Both Iran and Vietnam greeted the new year by resorting -- yet again -- to the ultimate sanction for drug trafficking offenders. In Vietnam, eight convicted heroin traffickers were sentenced to death this week, while in Iran, five drug traffickers were among 13 people executed Wednesday.
While opium use has a centuries-old tradition in Vietnam, the Communist government has wiped out most large-scale poppy production. But trafficking from other Southeast Asian nations has been on the rise, drug use has increased sharply since the 1990s, and "heroin continues to be the preferred drug among younger drug abusers," according to the UN Office on Drugs and Crime.
Iran, facing a flood of Afghan opium and heroin, has embraced a similarly final response. The three drug traffickers hanged Wednesday in Qom and the two hanged the same day in Zahedan were only the latest in the Islamic Republic's ongoing battle against trafficking. Last year, Iran carried out 297 executions, with an unknown but sizeable number of them for drug trafficking.

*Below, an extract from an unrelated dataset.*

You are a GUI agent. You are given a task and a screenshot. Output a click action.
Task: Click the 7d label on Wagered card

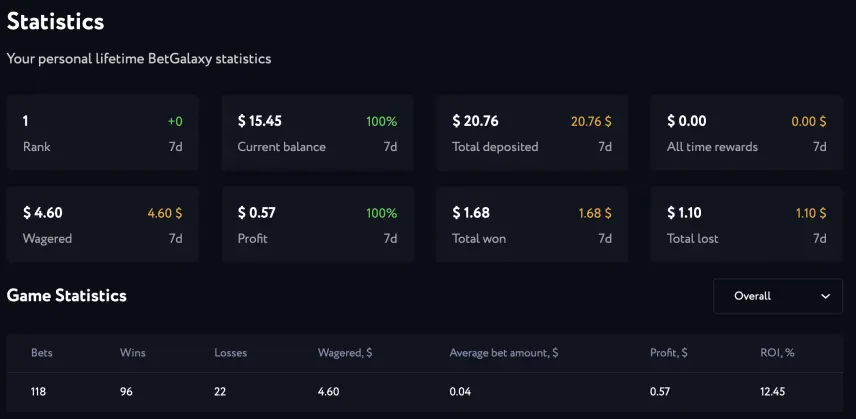pyautogui.click(x=175, y=238)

Under Iranian law, anyone found trafficking more than 30 grams (slightly more than an ounce) of heroin or five kilograms of opium is eligible for the death penalty.
That's the way it should be, said a judicial official in Qom. "By implementing God's law, we are increasing security in society and we are sending a message that Qom is not a safe haven for those who break the law," said local judiciary official Hoda Torshizi. But the drugs continue to flow unabated, proving that even state killings en masse can't compete with supply and demand.